==== TEXT SECTION ====
I always enjoyed the genuine interest and curiosity of those who came to see me at the Library of Congress. It is this thirst for knowledge that leads to understanding. And it is greater understanding that allows people to see past their differences and find a path forward. It is a lesson that I hope policymakers in both the United States and China will remember today.

Despite the current challenges the U.S.-China relationship faces, there is still hope. Coming from the perspective of an old man who has witnessed over seven decades of changes in each country and in their bilateral relationship, this is not the first time relations have been strained. Nor, I’m sure, will it be the last. China is a vastly different place than it was when I first left in 1949. And, although the changes might not seem as apparent, the U.S. has changed as well.

With change comes a need to reflect, evaluate, and adapt. This takes time, patience, and an open mind. It took 30 years for the United States and the People’s Republic of China to establish official diplomatic relations – but it did happen. Leaders like Richard Nixon, Jimmy Carter, Zhou Enlai, and Deng Xiaoping found ways to look past the very real differences between our two countries and see potential for the future.

Once again, we are in a period of uncertainty and change. China, the U.S., and the global climate as a whole are vastly different than they were during the Cold War era. There is no denying that China is much stronger and more influential than it was in 1979 when Chinese leaders depended on the fledging relationship with the United States to help make their economic reform efforts a success. Then, China was starting to re-enter the global system. Now, China is one of its leaders.
====
→ STATED TASK A: Translate the following sentence from the text on U.S.-China relations into Spanish: "It is this thirst for knowledge that leads to understanding."
==== EXERCISE MATERIALS ====
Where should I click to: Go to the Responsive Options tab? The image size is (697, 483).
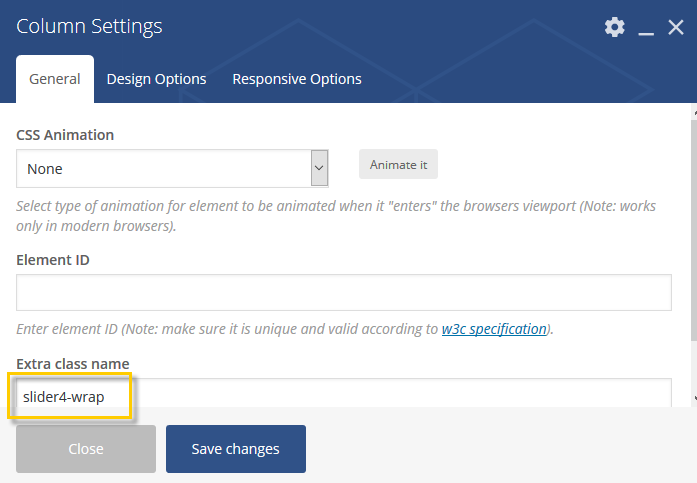[297, 79]

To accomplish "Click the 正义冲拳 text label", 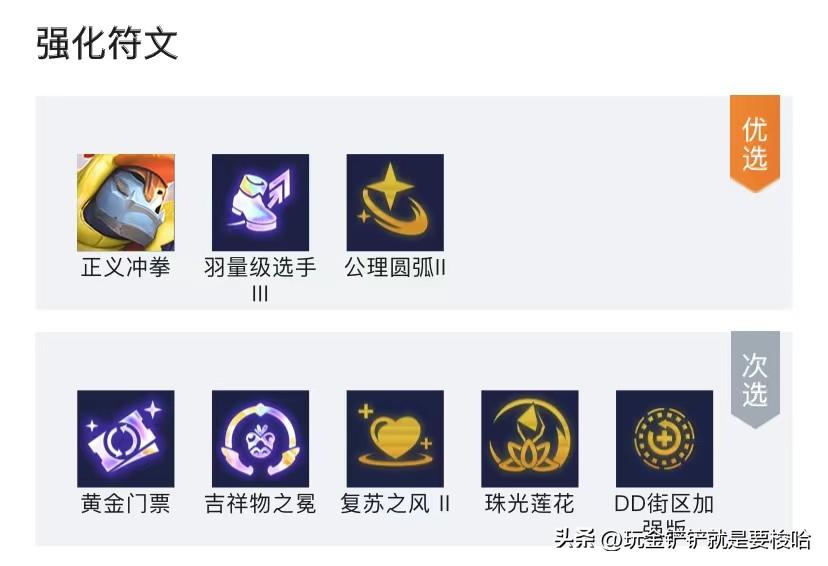I will point(126,267).
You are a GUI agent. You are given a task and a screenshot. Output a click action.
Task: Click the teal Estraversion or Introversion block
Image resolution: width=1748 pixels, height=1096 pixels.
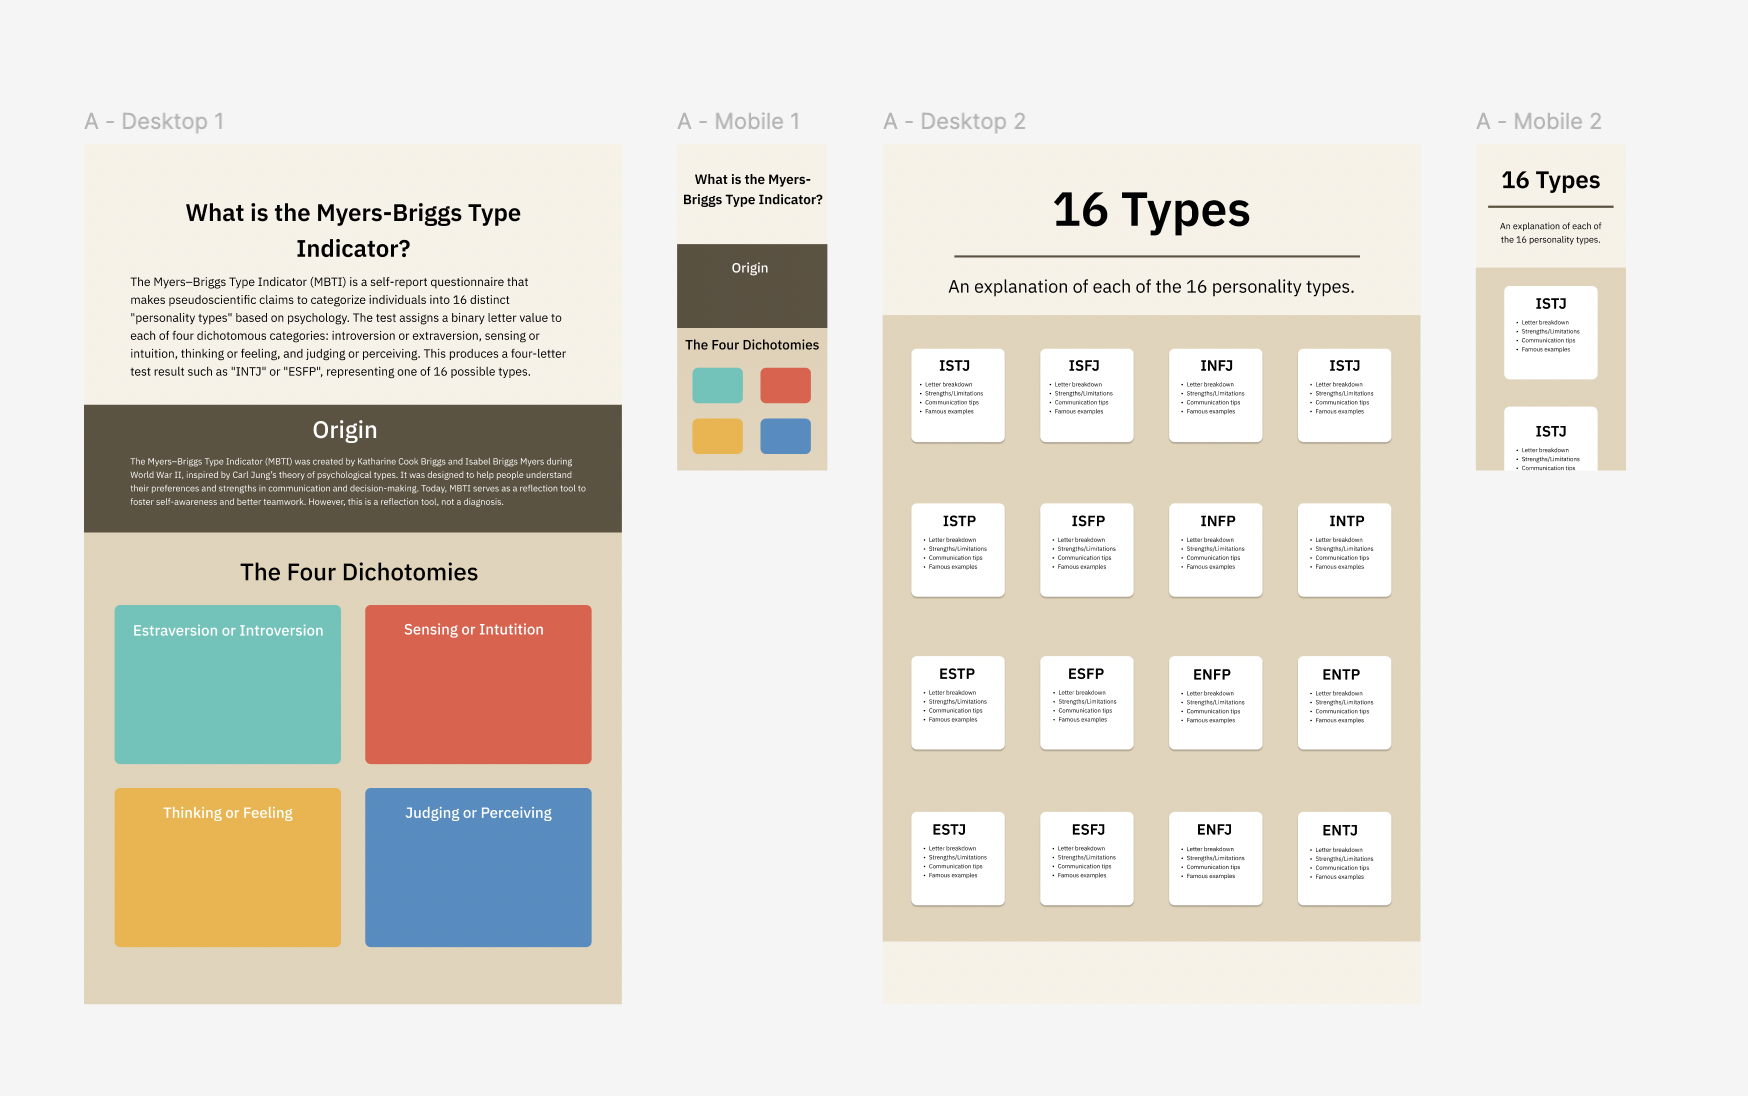(227, 684)
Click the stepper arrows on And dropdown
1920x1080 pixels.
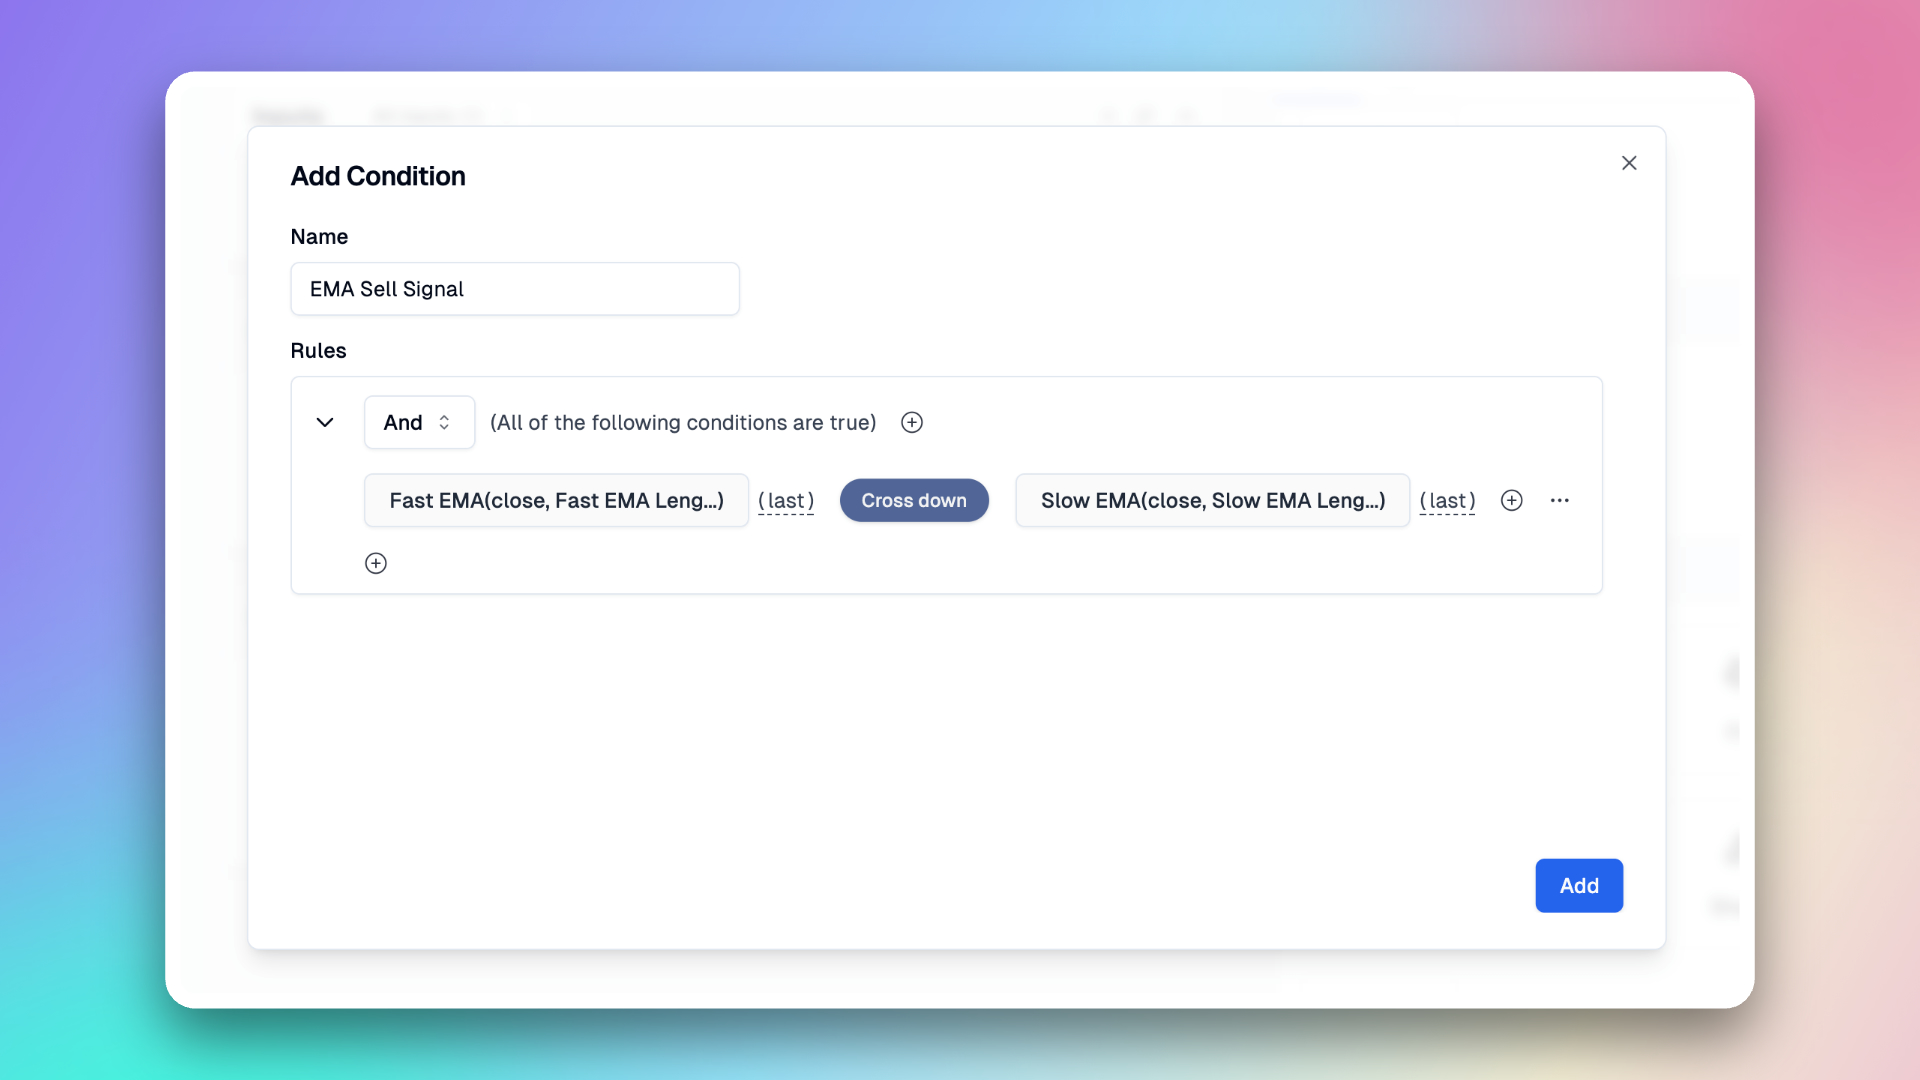tap(446, 421)
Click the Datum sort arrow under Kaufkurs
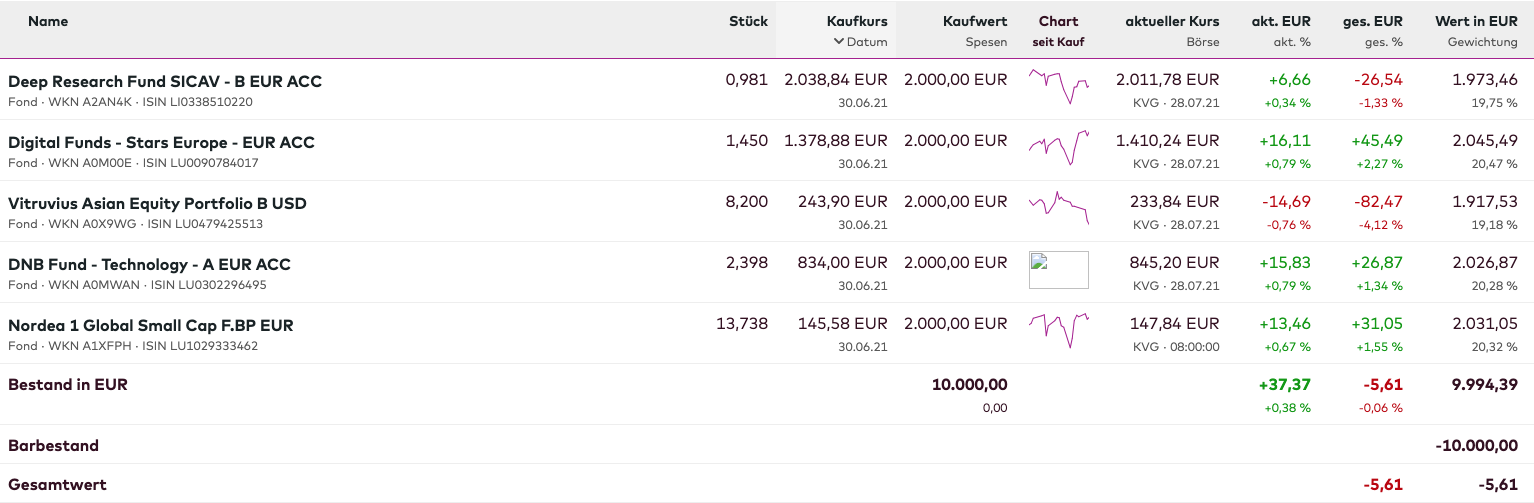This screenshot has width=1534, height=503. tap(839, 42)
====
→ STATED TASK B: Edit the entries, starting at the line that contains "Click the stepper arrows on And dropdown" and continuing through the end of the entries, by replacing "Click" with "Select" and leaving everything else unchanged. Leave the pictures out of your answer.

→ FINAL ANSWER A: Es esta sed de conocimiento la que conduce a la comprensión.

→ FINAL ANSWER B:
Select the stepper arrows on And dropdown
1920x1080 pixels.
tap(446, 421)
Select the Datum sort arrow under Kaufkurs
This screenshot has width=1534, height=503. tap(839, 42)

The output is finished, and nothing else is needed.